Voici un livre qu'il faut lire en contre-champ de ce qu'il raconte. L'histoire en elle-même n'est pas son objet. La femme libérée n'est qu'une approche du problème qu'il pose. Madhuban sombre dans la folie. Très tôt dans le roman cette sortie paraît inévitable. La fenêtre par où semble s'envoler l'oiseau s'ouvre sur un abîme. Elle a depuis longtemps fait pénétrer le vent de la dissociation.

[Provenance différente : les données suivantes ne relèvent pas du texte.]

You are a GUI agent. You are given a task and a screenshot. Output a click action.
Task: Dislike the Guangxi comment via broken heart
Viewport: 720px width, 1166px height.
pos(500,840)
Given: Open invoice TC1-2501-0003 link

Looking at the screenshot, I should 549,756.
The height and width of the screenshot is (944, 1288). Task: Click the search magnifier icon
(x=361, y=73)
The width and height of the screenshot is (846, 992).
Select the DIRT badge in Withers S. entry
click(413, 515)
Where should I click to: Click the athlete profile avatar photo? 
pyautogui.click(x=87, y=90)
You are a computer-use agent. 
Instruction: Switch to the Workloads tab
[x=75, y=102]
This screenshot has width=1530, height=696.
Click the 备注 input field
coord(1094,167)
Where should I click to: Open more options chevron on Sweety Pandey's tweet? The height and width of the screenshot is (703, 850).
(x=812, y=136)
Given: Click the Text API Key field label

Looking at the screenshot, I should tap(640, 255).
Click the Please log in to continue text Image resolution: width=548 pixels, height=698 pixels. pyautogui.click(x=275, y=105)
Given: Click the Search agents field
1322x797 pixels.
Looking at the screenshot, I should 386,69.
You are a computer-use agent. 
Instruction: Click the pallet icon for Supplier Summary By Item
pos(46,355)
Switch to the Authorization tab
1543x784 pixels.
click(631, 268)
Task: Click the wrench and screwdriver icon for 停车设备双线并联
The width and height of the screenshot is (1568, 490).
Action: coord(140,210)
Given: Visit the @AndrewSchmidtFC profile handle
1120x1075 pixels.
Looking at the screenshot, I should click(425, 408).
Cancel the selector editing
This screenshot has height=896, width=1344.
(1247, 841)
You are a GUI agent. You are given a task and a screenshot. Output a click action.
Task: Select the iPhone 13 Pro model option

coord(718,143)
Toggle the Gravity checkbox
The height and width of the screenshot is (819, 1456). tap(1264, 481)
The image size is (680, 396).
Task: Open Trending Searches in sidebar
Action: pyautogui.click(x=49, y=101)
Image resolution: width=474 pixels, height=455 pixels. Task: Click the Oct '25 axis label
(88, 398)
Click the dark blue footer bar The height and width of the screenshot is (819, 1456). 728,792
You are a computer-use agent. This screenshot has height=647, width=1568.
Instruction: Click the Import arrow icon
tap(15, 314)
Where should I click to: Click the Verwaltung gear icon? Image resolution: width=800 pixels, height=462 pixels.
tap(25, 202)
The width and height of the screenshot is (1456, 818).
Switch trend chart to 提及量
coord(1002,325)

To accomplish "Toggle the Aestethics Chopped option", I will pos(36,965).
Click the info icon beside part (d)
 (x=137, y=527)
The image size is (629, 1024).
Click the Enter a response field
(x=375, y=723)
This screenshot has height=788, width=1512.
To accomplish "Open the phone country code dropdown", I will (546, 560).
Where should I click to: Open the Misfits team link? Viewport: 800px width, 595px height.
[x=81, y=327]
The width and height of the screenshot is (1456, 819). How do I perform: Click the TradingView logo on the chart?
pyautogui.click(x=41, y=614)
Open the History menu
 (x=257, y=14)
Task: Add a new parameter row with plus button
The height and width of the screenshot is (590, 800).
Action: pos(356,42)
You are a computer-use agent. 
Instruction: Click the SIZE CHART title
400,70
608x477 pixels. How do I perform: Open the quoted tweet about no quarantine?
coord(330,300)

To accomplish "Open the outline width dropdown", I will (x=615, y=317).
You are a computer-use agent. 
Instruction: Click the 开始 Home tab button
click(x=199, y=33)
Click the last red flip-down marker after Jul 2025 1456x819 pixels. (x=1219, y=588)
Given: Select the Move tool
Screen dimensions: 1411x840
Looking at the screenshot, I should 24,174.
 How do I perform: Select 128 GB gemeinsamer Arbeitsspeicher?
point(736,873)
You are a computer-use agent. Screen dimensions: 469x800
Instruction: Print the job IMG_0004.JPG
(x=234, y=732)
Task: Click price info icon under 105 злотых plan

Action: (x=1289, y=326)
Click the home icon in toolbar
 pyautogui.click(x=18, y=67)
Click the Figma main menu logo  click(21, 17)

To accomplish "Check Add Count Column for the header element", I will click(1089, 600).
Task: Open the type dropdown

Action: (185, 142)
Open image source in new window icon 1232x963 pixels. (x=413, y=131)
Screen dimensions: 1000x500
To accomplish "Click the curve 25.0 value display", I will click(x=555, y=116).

C'est le texte qui est la clé et là est tout l'intérêt du livre, le non explicite. La jeune Indienne dont
Sumana Sinha nous parle est évidemment un de ses avatars. Elle a son origine et son parcours historique. Ce qui est essentiel c'est la schizophrénie qui se profile alors même que tout pourrait nous faire penser qu'elle a trouvé dans l'exil la liberté et le bonheur dans la liberté. Et c'est par là qu'elle trébuche et tombe. L'abîme dans lequel elle sombre est ce que l'on ne quitte pas. Son passé. Elle y revient sans cesse, entre les remugles de son pays et surtout de sa famille qui ne veut pas la laisser fuir. Et vers quelle fuite court-elle ?
Le destin la rattrape, à jamais incapable de trouver une stabilité, pour toujours écartelée. le gouvernement des souvenirs reste maître de notre avenir. Et son avenir est dans son passé profond, le ventre de sa mère (mère patrie et obsession de l'eau ?). Madhuban condamnée à errer s'estompe pour laisser place à ce que
Sumana Sinha a de plus intime à nous dire. " Un seul être nous manque et tout est dépeuplé. " Sous le vernis hyperactif que traduit si bien le texte, l'image du père et du manque nous conduit vers l'inévitable (source oedipienne ?). Tel le Marchand de Samarkand elle retrouve son destin là où elle le croyait fuir. Les hommes de sa vie sont ses transferts qui ne sont là que pour lui permettre son retour aux sources. Lisez ce beau livre, vous en sortirez enrichis.